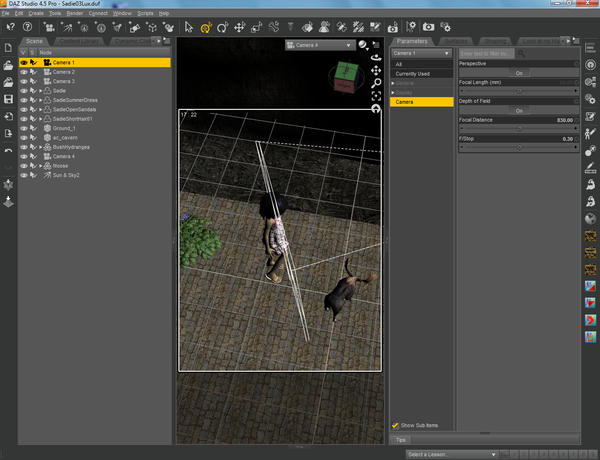Hide Camera 2 using its eye icon
This screenshot has width=600, height=460.
(x=24, y=72)
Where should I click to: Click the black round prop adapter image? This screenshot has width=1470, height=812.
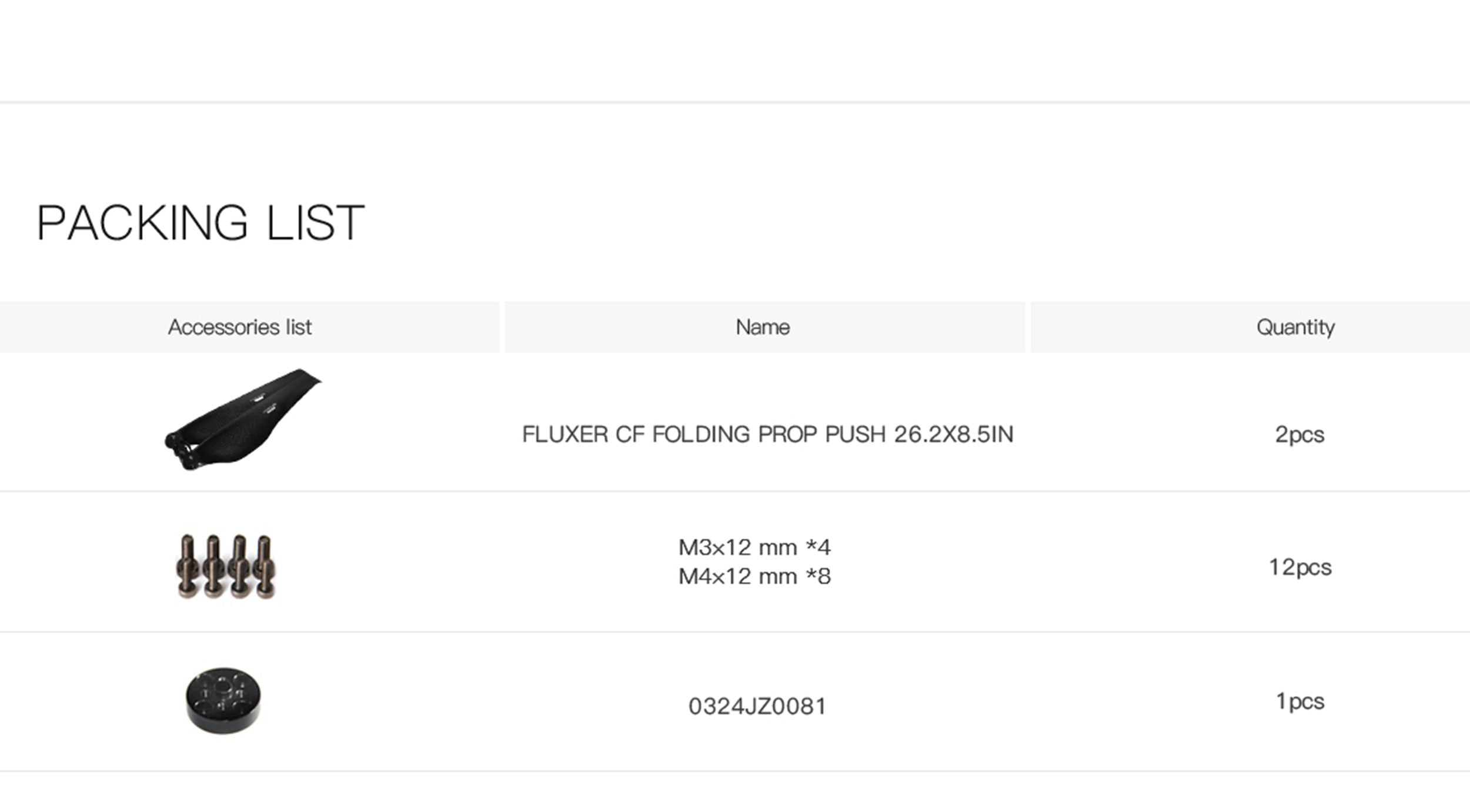click(223, 701)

What the task requires:
Beginning at the line that contains "Where should I", give the remaining lines of the records again exactly, through the last one. Leave out pictures.

Output for this task:
Where should I click to: Click the black round prop adapter image? This screenshot has width=1470, height=812.
click(223, 701)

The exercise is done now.